Reproduce, from the line containing "Task: Click the Brazil flag on Vini Jr. card" to the last line of the material, every line exactly.

========

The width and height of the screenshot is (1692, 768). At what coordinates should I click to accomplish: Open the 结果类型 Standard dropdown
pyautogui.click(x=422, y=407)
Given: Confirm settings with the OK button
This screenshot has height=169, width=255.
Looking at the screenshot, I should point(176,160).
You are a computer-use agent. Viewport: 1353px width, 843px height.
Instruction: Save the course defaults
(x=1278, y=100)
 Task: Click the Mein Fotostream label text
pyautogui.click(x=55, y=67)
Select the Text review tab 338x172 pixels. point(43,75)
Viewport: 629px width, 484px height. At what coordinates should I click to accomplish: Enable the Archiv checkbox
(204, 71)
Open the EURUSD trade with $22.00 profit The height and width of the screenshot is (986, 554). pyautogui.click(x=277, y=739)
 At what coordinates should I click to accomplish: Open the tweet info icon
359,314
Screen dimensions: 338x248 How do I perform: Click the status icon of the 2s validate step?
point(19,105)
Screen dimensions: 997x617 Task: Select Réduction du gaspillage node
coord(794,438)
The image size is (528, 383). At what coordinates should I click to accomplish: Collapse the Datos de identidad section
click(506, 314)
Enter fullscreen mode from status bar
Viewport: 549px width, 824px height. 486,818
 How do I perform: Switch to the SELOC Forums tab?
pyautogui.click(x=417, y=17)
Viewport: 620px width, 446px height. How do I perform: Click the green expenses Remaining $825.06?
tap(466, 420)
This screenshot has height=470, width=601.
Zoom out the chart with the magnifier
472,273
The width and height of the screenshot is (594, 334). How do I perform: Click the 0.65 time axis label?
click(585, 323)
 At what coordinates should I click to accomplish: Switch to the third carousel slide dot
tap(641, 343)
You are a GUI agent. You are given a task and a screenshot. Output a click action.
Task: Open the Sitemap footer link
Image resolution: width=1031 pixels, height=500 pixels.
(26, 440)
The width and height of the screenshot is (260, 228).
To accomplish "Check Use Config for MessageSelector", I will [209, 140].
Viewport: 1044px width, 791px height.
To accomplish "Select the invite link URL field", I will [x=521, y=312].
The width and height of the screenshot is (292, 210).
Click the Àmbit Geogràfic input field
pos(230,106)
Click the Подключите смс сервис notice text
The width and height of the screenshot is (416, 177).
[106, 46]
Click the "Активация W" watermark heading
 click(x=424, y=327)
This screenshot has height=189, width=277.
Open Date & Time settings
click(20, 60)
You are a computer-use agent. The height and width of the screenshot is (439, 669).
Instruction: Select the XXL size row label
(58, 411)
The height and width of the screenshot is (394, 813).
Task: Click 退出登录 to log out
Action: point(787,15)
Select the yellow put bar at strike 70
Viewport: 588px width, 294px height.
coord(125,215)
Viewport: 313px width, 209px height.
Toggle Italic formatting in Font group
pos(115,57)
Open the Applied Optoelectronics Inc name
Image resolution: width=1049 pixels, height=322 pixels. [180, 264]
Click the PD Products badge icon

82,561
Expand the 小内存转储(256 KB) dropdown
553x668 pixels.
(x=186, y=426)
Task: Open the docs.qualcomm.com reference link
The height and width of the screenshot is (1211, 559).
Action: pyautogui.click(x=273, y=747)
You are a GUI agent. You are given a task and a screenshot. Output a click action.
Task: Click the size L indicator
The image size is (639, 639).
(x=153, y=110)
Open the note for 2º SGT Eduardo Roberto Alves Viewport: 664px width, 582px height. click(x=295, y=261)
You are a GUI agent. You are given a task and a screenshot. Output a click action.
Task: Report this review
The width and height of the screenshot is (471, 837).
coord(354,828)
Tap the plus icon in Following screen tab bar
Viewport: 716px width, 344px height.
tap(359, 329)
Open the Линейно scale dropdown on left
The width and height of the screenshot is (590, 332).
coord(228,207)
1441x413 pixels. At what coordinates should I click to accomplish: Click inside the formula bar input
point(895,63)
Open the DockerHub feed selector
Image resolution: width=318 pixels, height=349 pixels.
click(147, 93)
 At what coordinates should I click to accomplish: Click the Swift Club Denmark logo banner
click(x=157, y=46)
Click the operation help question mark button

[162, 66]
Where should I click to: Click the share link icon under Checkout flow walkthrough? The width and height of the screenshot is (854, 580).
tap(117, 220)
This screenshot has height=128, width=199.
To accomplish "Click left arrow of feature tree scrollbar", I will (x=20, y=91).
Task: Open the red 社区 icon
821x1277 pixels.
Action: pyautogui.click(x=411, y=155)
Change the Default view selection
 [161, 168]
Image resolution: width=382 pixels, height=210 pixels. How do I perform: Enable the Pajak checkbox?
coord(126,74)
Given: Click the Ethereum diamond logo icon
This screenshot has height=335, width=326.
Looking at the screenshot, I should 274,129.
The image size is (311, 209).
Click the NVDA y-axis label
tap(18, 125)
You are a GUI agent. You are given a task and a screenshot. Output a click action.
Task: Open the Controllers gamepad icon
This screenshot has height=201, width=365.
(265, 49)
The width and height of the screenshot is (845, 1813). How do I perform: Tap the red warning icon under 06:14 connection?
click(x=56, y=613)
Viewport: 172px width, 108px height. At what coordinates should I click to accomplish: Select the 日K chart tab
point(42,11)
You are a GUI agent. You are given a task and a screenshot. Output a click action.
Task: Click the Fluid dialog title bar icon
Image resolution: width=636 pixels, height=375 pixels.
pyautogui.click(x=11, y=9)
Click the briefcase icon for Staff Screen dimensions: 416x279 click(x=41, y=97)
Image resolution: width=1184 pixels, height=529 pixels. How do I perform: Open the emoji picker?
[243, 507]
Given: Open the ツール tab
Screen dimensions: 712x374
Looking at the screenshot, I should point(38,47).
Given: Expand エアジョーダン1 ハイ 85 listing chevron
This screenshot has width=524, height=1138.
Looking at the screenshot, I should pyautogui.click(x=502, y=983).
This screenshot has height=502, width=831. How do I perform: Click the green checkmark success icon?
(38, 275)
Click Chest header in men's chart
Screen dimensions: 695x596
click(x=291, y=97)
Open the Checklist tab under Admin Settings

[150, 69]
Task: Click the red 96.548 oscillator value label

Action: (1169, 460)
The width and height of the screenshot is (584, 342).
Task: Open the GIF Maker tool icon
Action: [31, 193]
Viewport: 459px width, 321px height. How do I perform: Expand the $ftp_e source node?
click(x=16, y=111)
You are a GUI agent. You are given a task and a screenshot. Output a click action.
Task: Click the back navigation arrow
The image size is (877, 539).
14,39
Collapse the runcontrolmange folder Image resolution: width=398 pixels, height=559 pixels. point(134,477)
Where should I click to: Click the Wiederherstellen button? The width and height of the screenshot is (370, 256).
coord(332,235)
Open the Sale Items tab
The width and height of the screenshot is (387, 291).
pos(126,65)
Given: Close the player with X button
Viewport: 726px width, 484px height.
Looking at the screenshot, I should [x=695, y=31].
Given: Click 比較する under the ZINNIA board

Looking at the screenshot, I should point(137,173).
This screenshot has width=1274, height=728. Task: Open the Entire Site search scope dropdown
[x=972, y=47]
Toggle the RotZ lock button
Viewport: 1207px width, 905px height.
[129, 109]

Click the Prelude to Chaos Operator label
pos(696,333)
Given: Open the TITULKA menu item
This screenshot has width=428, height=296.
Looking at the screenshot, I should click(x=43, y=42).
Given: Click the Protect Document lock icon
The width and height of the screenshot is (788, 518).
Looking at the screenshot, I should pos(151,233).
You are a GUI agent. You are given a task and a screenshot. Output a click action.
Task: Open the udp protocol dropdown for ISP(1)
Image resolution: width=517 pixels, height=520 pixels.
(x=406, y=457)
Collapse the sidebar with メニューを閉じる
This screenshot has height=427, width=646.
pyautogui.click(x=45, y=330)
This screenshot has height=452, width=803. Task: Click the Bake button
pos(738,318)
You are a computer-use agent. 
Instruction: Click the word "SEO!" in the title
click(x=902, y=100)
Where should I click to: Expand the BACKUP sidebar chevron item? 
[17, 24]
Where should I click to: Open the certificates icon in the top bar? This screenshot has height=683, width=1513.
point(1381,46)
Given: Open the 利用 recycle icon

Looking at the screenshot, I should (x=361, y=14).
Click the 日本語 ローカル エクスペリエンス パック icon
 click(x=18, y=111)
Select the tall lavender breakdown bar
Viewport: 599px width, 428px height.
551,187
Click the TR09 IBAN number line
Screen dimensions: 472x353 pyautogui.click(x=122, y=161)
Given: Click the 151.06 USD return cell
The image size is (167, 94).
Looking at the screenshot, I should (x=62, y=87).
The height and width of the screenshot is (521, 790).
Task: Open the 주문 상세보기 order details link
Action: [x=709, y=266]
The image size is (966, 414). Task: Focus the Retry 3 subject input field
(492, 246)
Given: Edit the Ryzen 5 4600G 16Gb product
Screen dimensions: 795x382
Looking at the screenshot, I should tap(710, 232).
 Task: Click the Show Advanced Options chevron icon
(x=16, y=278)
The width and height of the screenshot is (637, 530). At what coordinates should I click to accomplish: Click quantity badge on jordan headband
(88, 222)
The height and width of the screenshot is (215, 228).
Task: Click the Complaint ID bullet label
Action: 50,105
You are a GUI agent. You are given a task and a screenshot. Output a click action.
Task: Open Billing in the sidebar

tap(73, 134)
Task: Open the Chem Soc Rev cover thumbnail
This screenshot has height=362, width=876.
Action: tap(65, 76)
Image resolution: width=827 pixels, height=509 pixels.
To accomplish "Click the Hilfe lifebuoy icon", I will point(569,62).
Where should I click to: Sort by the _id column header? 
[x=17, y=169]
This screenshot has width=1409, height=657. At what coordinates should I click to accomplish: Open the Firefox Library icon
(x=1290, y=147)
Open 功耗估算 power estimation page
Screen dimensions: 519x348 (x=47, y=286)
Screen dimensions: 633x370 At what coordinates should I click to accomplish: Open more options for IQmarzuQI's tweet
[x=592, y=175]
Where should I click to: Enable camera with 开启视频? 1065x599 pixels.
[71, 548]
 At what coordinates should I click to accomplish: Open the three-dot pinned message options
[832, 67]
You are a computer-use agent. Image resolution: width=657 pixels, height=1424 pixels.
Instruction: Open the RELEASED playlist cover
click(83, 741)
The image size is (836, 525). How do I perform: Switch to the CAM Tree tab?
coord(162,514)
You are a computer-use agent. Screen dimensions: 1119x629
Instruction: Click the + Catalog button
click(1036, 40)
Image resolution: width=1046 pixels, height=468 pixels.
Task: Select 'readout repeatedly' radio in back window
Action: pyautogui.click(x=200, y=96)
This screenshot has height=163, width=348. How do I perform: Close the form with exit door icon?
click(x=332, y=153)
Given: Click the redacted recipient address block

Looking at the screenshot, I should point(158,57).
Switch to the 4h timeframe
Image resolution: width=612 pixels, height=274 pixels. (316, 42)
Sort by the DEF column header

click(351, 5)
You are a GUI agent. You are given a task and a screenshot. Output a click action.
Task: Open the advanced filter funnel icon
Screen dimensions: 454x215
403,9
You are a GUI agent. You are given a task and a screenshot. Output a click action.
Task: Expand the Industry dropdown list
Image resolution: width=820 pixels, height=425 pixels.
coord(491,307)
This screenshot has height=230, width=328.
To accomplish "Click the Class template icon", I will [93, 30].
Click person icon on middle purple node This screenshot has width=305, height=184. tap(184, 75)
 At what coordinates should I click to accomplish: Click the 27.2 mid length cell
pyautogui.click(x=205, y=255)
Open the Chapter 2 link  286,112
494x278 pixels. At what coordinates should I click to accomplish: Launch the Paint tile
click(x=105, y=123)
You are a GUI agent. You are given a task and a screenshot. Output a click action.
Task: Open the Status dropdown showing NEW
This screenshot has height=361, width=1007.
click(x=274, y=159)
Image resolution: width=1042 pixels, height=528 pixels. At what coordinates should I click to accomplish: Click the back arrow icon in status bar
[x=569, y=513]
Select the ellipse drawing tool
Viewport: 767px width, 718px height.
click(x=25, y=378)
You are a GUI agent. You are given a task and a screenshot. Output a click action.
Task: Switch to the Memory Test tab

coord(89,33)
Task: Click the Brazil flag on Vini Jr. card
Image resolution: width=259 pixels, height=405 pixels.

========

#### WORKED SOLUTION
Task: Click the Brazil flag on Vini Jr. card
Image resolution: width=259 pixels, height=405 pixels.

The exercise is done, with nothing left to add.